▶ _Input data_
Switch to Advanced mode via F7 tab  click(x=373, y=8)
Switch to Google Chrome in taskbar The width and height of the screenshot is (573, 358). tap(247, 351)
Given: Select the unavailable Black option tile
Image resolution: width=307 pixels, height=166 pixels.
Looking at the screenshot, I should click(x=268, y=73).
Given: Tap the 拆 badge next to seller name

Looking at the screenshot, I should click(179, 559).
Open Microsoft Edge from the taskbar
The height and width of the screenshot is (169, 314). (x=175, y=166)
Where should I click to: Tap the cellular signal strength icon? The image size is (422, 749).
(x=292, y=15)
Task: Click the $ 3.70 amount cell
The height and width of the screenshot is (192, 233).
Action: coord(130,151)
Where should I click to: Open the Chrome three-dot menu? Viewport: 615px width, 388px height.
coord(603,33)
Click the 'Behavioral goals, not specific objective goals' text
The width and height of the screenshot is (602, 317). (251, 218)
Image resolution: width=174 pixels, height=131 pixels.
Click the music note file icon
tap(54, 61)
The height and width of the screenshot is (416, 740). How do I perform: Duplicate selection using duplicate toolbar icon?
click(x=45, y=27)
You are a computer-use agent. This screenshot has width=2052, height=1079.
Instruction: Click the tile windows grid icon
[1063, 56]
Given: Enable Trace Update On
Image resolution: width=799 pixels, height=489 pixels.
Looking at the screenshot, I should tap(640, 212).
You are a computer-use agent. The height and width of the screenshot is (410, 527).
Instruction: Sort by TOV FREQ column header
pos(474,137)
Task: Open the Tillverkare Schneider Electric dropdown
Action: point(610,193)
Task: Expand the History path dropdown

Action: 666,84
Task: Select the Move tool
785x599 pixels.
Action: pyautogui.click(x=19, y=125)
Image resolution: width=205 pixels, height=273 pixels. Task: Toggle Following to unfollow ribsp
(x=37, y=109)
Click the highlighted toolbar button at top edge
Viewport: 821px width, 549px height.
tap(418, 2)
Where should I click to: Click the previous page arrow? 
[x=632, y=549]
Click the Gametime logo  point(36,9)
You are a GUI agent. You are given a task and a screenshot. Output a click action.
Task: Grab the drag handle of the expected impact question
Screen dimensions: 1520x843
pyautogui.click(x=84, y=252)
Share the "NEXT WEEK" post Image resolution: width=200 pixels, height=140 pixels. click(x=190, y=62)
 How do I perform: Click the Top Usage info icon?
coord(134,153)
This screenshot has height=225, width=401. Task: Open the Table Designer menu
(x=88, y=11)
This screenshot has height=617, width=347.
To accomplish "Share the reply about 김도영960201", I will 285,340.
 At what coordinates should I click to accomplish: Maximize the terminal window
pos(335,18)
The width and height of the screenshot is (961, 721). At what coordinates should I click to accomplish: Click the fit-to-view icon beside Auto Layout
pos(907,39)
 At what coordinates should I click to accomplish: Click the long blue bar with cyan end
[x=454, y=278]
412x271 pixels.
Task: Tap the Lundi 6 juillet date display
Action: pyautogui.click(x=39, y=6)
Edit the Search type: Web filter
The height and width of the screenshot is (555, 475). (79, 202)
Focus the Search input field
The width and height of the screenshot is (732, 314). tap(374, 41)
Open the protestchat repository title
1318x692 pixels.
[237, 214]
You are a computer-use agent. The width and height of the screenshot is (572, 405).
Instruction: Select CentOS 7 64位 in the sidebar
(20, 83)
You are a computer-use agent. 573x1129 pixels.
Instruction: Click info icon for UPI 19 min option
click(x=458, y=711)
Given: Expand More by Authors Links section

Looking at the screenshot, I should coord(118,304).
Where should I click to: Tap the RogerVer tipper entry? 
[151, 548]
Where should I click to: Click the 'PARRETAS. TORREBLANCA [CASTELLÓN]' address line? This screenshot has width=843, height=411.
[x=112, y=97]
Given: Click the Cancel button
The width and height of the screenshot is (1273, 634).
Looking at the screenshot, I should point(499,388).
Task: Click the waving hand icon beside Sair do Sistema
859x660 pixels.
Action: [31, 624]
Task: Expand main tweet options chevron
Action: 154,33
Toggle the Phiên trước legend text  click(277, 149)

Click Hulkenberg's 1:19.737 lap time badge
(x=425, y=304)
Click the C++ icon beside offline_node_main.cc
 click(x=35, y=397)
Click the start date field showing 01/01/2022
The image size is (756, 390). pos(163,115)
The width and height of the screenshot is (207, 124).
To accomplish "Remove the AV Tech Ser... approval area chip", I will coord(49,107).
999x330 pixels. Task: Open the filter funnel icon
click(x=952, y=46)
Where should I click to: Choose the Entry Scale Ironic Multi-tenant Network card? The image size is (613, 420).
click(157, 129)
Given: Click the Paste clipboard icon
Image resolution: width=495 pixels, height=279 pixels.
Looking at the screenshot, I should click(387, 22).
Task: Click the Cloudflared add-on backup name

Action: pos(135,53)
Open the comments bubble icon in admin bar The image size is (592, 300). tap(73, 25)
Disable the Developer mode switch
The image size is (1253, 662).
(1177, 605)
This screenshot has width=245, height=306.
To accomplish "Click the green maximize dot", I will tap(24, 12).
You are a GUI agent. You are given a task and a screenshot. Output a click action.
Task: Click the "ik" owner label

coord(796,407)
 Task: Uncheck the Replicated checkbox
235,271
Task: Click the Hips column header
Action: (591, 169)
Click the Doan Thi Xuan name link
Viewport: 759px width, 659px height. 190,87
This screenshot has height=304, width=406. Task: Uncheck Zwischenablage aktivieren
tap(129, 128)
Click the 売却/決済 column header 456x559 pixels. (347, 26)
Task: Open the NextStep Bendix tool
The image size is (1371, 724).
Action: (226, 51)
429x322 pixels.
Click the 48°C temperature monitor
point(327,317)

▶ _What needs to be done_
Return the listing above in its exact form.

▶ _Answer below_
Switch to Advanced mode via F7 tab  click(x=373, y=8)
Switch to Google Chrome in taskbar The width and height of the screenshot is (573, 358). tap(247, 351)
Given: Select the unavailable Black option tile
Image resolution: width=307 pixels, height=166 pixels.
Looking at the screenshot, I should click(x=268, y=73).
Given: Tap the 拆 badge next to seller name

Looking at the screenshot, I should click(179, 559).
Open Microsoft Edge from the taskbar
The height and width of the screenshot is (169, 314). (x=175, y=166)
Where should I click to: Tap the cellular signal strength icon? The image size is (422, 749).
(x=292, y=15)
Task: Click the $ 3.70 amount cell
The height and width of the screenshot is (192, 233).
Action: coord(130,151)
Where should I click to: Open the Chrome three-dot menu? Viewport: 615px width, 388px height.
coord(603,33)
Click the 'Behavioral goals, not specific objective goals' text
The width and height of the screenshot is (602, 317). (251, 218)
Image resolution: width=174 pixels, height=131 pixels.
Click the music note file icon
tap(54, 61)
The height and width of the screenshot is (416, 740). How do I perform: Duplicate selection using duplicate toolbar icon?
click(x=45, y=27)
You are a computer-use agent. This screenshot has width=2052, height=1079.
Instruction: Click the tile windows grid icon
[1063, 56]
Given: Enable Trace Update On
Image resolution: width=799 pixels, height=489 pixels.
Looking at the screenshot, I should tap(640, 212).
You are a computer-use agent. The height and width of the screenshot is (410, 527).
Instruction: Sort by TOV FREQ column header
pos(474,137)
Task: Open the Tillverkare Schneider Electric dropdown
Action: point(610,193)
Task: Expand the History path dropdown

Action: 666,84
Task: Select the Move tool
785x599 pixels.
Action: pyautogui.click(x=19, y=125)
Image resolution: width=205 pixels, height=273 pixels. Task: Toggle Following to unfollow ribsp
(x=37, y=109)
Click the highlighted toolbar button at top edge
Viewport: 821px width, 549px height.
tap(418, 2)
Where should I click to: Click the previous page arrow? 
[x=632, y=549]
Click the Gametime logo  point(36,9)
You are a GUI agent. You are given a task and a screenshot. Output a click action.
Task: Grab the drag handle of the expected impact question
Screen dimensions: 1520x843
pyautogui.click(x=84, y=252)
Share the "NEXT WEEK" post Image resolution: width=200 pixels, height=140 pixels. click(x=190, y=62)
 How do I perform: Click the Top Usage info icon?
coord(134,153)
This screenshot has height=225, width=401. Task: Open the Table Designer menu
(x=88, y=11)
This screenshot has height=617, width=347.
To accomplish "Share the reply about 김도영960201", I will 285,340.
 At what coordinates should I click to accomplish: Maximize the terminal window
pos(335,18)
The width and height of the screenshot is (961, 721). At what coordinates should I click to accomplish: Click the fit-to-view icon beside Auto Layout
pos(907,39)
 At what coordinates should I click to accomplish: Click the long blue bar with cyan end
[x=454, y=278]
412x271 pixels.
Task: Tap the Lundi 6 juillet date display
Action: pyautogui.click(x=39, y=6)
Edit the Search type: Web filter
The height and width of the screenshot is (555, 475). (79, 202)
Focus the Search input field
The width and height of the screenshot is (732, 314). tap(374, 41)
Open the protestchat repository title
1318x692 pixels.
[237, 214]
You are a computer-use agent. The width and height of the screenshot is (572, 405).
Instruction: Select CentOS 7 64位 in the sidebar
(20, 83)
You are a computer-use agent. 573x1129 pixels.
Instruction: Click info icon for UPI 19 min option
click(x=458, y=711)
Given: Expand More by Authors Links section

Looking at the screenshot, I should coord(118,304).
Where should I click to: Tap the RogerVer tipper entry? 
[151, 548]
Where should I click to: Click the 'PARRETAS. TORREBLANCA [CASTELLÓN]' address line? This screenshot has width=843, height=411.
[x=112, y=97]
Given: Click the Cancel button
The width and height of the screenshot is (1273, 634).
Looking at the screenshot, I should point(499,388).
Task: Click the waving hand icon beside Sair do Sistema
859x660 pixels.
Action: [31, 624]
Task: Expand main tweet options chevron
Action: 154,33
Toggle the Phiên trước legend text  click(277, 149)

Click Hulkenberg's 1:19.737 lap time badge
(x=425, y=304)
Click the C++ icon beside offline_node_main.cc
 click(x=35, y=397)
Click the start date field showing 01/01/2022
The image size is (756, 390). pos(163,115)
The width and height of the screenshot is (207, 124).
To accomplish "Remove the AV Tech Ser... approval area chip", I will coord(49,107).
999x330 pixels. Task: Open the filter funnel icon
click(x=952, y=46)
Where should I click to: Choose the Entry Scale Ironic Multi-tenant Network card? The image size is (613, 420).
click(157, 129)
Given: Click the Paste clipboard icon
Image resolution: width=495 pixels, height=279 pixels.
Looking at the screenshot, I should click(387, 22).
Task: Click the Cloudflared add-on backup name

Action: pos(135,53)
Open the comments bubble icon in admin bar The image size is (592, 300). tap(73, 25)
Disable the Developer mode switch
The image size is (1253, 662).
(1177, 605)
This screenshot has width=245, height=306.
To accomplish "Click the green maximize dot", I will tap(24, 12).
You are a GUI agent. You are given a task and a screenshot. Output a click action.
Task: Click the "ik" owner label

coord(796,407)
 Task: Uncheck the Replicated checkbox
235,271
Task: Click the Hips column header
Action: (591, 169)
Click the Doan Thi Xuan name link
Viewport: 759px width, 659px height. 190,87
This screenshot has height=304, width=406. Task: Uncheck Zwischenablage aktivieren
tap(129, 128)
Click the 売却/決済 column header 456x559 pixels. (347, 26)
Task: Open the NextStep Bendix tool
The image size is (1371, 724).
Action: (226, 51)
429x322 pixels.
Click the 48°C temperature monitor
point(327,317)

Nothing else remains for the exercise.